We can use free monads to get efficient memory utilization bound.
{-# LANGUAGE RankNTypes
, MultiParamTypeClasses
, FlexibleInstances
, UndecidableInstances #-}
class Algebra f x where
phi :: f x -> x
A algebra of a functor f is a function phi from f x to x for some x. For example, any monad has a algebra for any object m x:
instance (Monad m) => Algebra m (m x) where
phi = join
A free monad for any functor f can be constructed (possibly, some sort of functors only, like omega-cocomplete, or some such; but all Haskell types are polynomial functors, which are omega-cocomplete, so the statement is certainly true for all Haskell functors):
data Free f a = Free (forall x. Algebra f x => (a -> x) -> x)
runFree g (Free m) = m g
instance Functor (Free f) where
fmap f m = Free $ \g -> runFree (g . f) m
wrap :: (Functor f) => f (Free f a) -> Free f a
wrap f = Free $ \g -> phi $ fmap (runFree g) f
instance (Functor f) => Algebra f (Free f a) where
phi = wrap
instance (Functor f) => Monad (Free f) where
return a = Free ($ a)
m >>= f = fjoin $ fmap f m
fjoin :: (Functor f) => Free f (Free f a) -> Free f a
fjoin mma = Free $ \g -> runFree (runFree g) mma
Now we can use Free to construct free monad for functor T a:
data T a b = T a b b
instance Functor (T a) where
fmap f (T a l r) = T a (f l) (f r)
For this functor we can define a algebra for object [a]
instance Algebra (T a) [a] where
phi (T a l r) = l++(a:r)
A tree is a free monad over functor T a:
type Tree a = Free (T a) ()
It can be constructed using the following functions (if defined as ADT, they'd be constructor names, so nothing extraordinary):
tree :: a -> Tree a -> Tree a -> Tree a
tree a l r = phi $ T a l r -- phi here is for Algebra f (Free f a)
-- and translates T a (Tree a) into Tree a
leaf :: Tree a
leaf = return ()
To demonstrate how this works:
bar = tree 'a' (tree 'b' leaf leaf) $ tree 'r' leaf leaf
buz = tree 'b' leaf $ tree 'u' leaf $ tree 'z' leaf leaf
foo = tree 'f' leaf $ tree 'o' (tree 'o' leaf leaf) leaf
toString = runFree (\_ -> [] :: String)
main = print $ map toString [bar, buz, foo]
As runFree traverses the tree to replace leaf () with [], the algebra for T a [a] in all contexts is the algebra that constructs a string representing in-order traversal of the tree. Because functor T a b constructs a new tree as it goes, it must have the same memory consumption characteristics as the solution quoted by larsmans - if the tree is not kept in memory, the nodes are discarded as soon as they are replaced by the string representing the whole subtree.

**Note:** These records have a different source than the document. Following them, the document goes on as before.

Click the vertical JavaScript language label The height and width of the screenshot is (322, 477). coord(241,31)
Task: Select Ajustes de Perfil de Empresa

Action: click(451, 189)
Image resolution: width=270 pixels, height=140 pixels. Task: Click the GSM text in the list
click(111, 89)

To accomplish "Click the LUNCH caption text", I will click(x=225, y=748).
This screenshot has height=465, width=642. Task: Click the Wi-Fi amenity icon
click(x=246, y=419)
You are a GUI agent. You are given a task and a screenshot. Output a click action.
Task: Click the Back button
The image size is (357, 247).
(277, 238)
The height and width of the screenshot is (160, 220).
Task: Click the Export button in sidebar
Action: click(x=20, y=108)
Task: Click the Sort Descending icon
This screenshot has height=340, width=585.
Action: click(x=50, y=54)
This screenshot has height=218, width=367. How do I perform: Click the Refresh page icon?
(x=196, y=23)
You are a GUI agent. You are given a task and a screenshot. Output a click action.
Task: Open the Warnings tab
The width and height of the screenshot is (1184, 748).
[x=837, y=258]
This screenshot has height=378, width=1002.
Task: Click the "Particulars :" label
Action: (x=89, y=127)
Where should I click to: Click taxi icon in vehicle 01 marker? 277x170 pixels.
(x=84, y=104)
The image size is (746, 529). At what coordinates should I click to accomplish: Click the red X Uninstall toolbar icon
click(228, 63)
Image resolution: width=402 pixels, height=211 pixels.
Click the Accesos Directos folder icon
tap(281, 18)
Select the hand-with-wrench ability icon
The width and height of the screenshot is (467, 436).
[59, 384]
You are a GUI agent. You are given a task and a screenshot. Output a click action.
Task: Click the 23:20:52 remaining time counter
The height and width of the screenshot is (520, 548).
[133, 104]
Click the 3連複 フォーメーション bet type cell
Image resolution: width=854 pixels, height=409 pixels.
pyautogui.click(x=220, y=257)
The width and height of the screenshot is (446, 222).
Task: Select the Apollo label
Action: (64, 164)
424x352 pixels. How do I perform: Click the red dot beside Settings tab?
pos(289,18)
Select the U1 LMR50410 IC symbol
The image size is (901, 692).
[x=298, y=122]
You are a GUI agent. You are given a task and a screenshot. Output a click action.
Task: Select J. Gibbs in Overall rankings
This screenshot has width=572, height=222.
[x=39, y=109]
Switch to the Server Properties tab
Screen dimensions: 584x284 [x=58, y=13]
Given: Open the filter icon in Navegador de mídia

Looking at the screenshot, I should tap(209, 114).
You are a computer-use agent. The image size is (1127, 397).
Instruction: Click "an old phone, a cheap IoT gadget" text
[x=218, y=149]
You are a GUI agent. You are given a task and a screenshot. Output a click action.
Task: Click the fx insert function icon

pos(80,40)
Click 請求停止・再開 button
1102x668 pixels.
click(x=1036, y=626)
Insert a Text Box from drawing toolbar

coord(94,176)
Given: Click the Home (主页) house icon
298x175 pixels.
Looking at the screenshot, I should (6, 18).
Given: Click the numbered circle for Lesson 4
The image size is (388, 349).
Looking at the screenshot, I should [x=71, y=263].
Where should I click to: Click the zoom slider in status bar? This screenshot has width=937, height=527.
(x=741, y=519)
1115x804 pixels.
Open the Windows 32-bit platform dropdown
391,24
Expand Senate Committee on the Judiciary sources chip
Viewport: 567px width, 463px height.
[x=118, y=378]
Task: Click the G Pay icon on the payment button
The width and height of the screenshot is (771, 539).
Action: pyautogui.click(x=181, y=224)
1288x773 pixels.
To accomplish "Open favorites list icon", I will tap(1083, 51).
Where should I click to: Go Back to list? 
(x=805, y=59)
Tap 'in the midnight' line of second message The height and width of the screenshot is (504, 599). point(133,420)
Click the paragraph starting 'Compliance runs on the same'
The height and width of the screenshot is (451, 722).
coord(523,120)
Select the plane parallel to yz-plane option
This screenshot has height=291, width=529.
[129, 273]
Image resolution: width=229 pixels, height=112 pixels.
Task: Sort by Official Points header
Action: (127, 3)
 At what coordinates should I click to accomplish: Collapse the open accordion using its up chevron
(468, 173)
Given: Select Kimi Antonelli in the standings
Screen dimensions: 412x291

Given that you have references to nodes' parents, there's a nice solution posted here. Replace the while loop with a tail-recursive call (passing in last and current and that should do it.
The built-in back-references allow you to keep track of traversal ordering. Without these, I can't think of a way to do it on a (balanced) tree with less than O(log(n)) auxiliary space.
I was not able to find an answer but I got some pointers. Go have a look at http://www.ics.uci.edu/~dan/pub.html, scroll down to
[33] D.S. Hirschberg and S.S. Seiden, A bounded-space tree traversal algorithm, Information Processing Letters 47 (1993)
Download the postscript file, you may need to convert it to PDF (my ps viewer was unable to present it correctly). It mentions on page 2 (Table 1) a number of algorithms and additional literature.